• _WHAT YOU HAVE TO DO_:
Could you copy exactly the lines from the one containing "The width and" through the last line of the records below, leaving out any pictures?

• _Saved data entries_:
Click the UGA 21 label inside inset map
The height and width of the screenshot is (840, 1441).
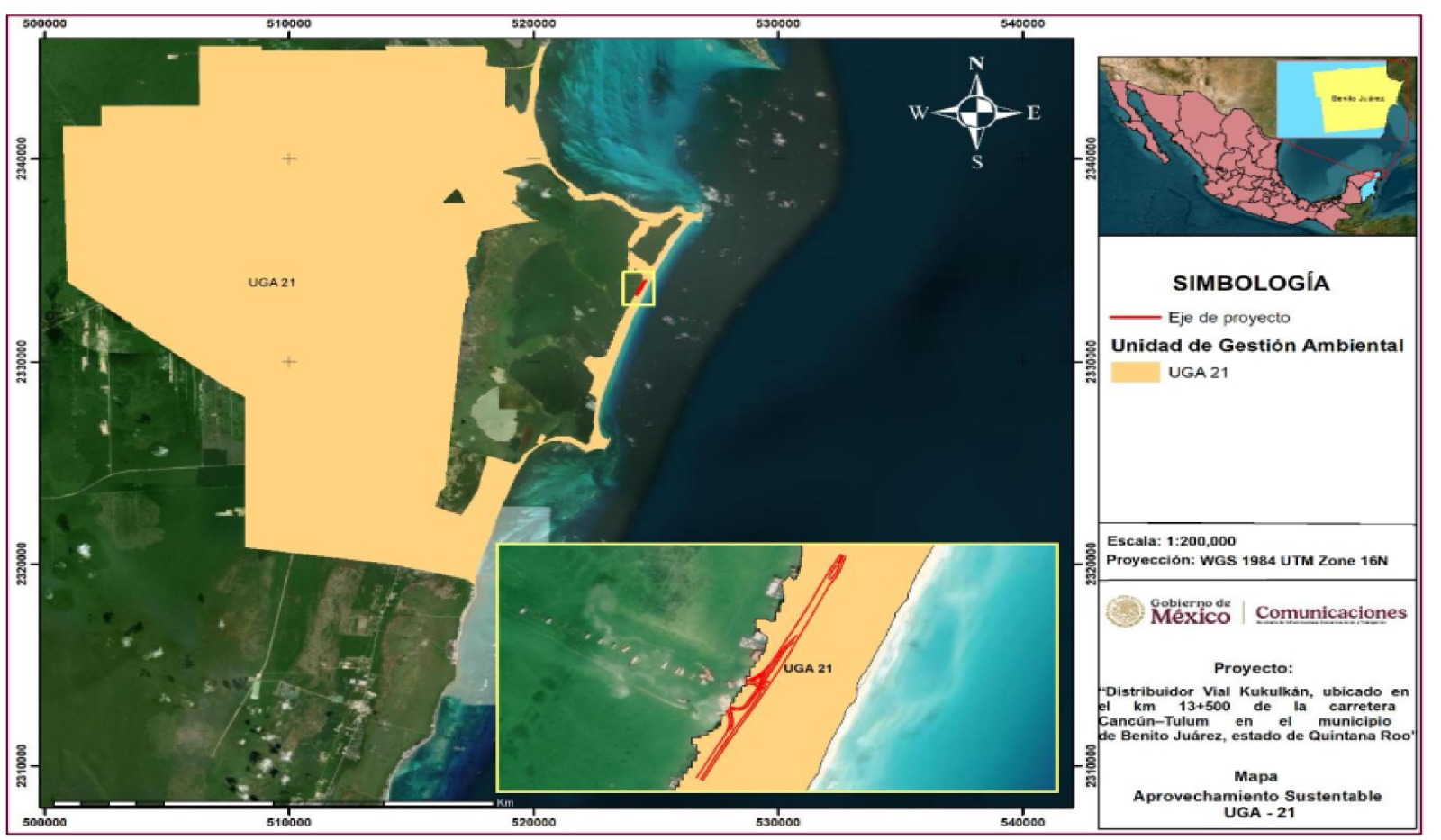click(x=808, y=668)
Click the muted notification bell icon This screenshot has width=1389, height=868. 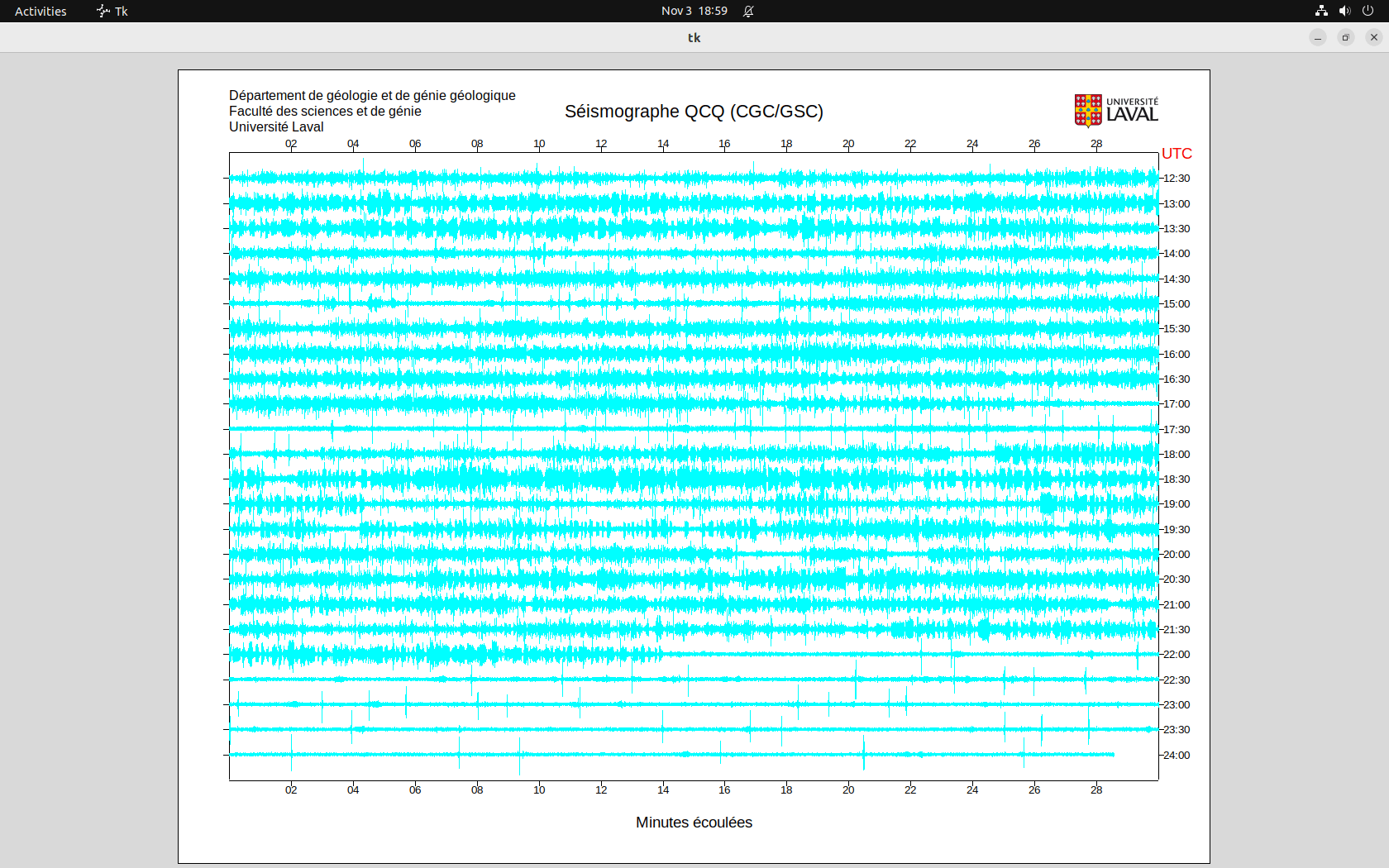(748, 11)
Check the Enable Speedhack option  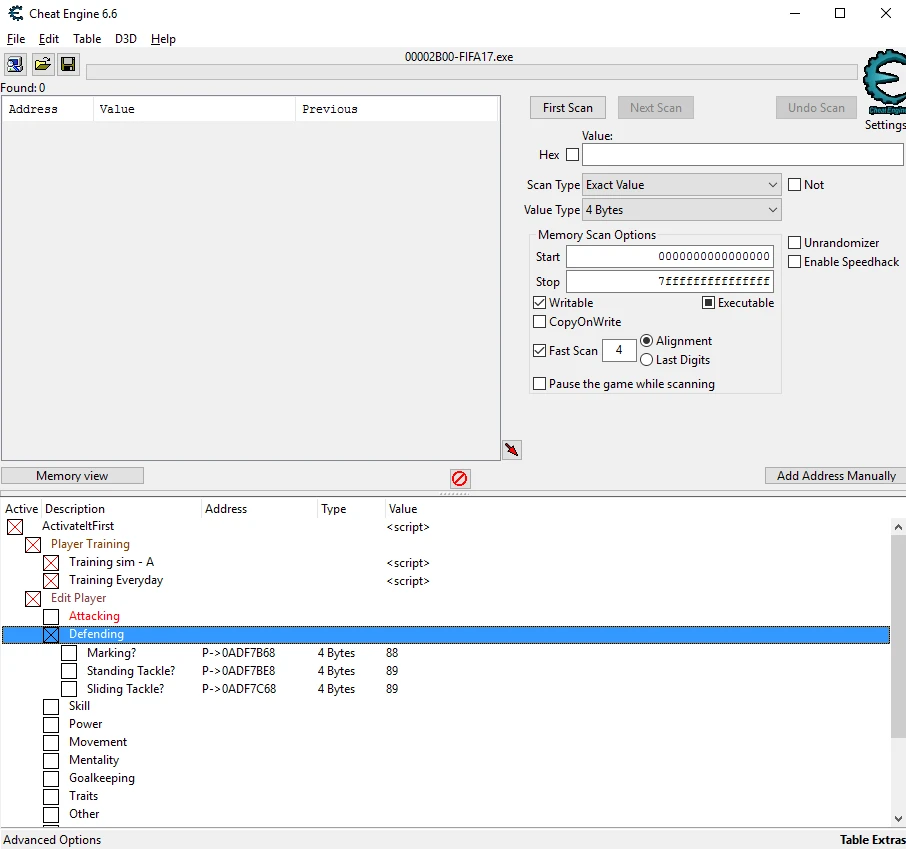pyautogui.click(x=794, y=262)
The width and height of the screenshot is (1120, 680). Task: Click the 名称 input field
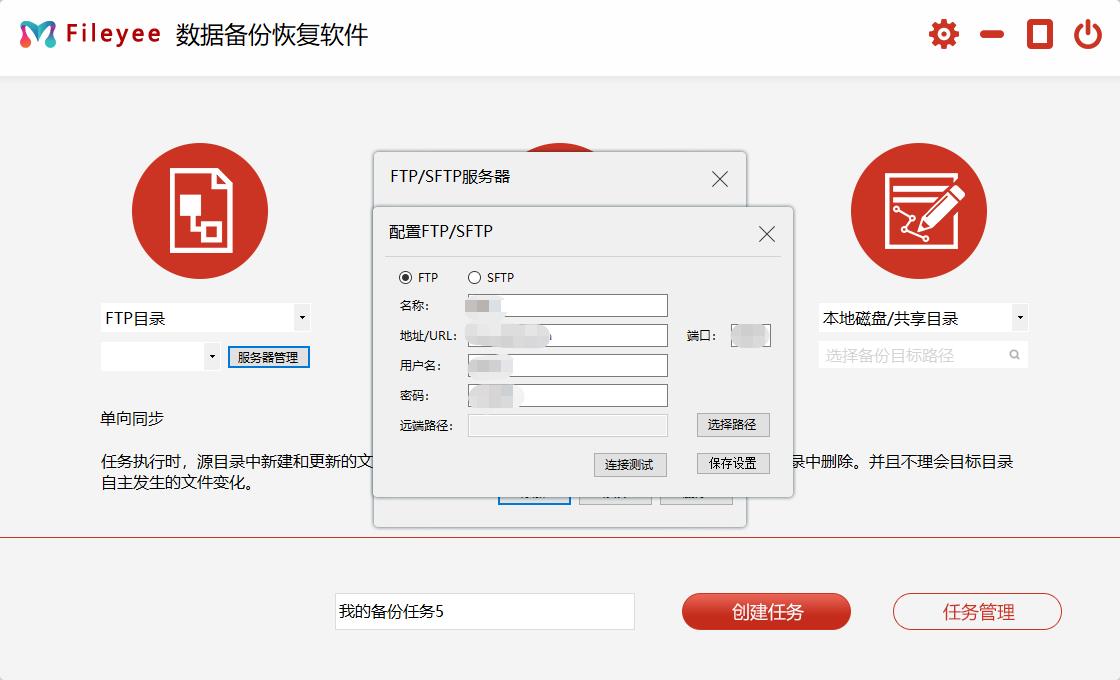567,305
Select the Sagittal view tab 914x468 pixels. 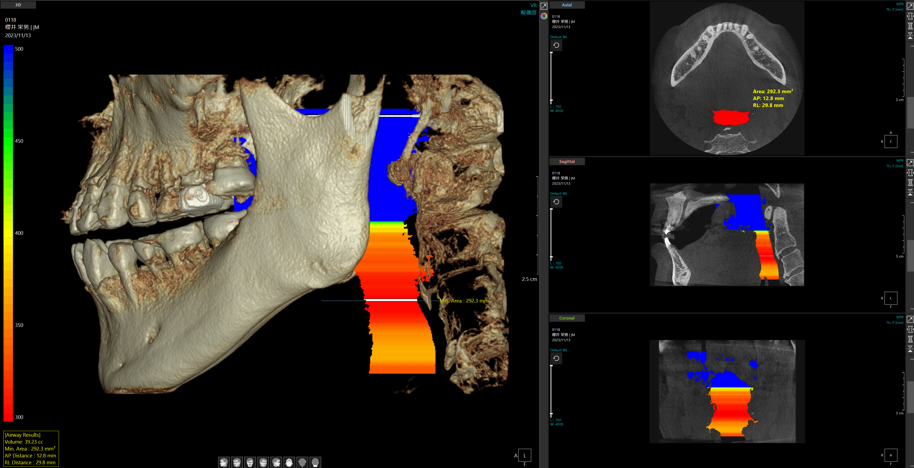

• _WRITTEN ANSWER_:
The width and height of the screenshot is (1120, 680). Task: Click the 名称 input field
567,305
Select the Sagittal view tab 914x468 pixels. 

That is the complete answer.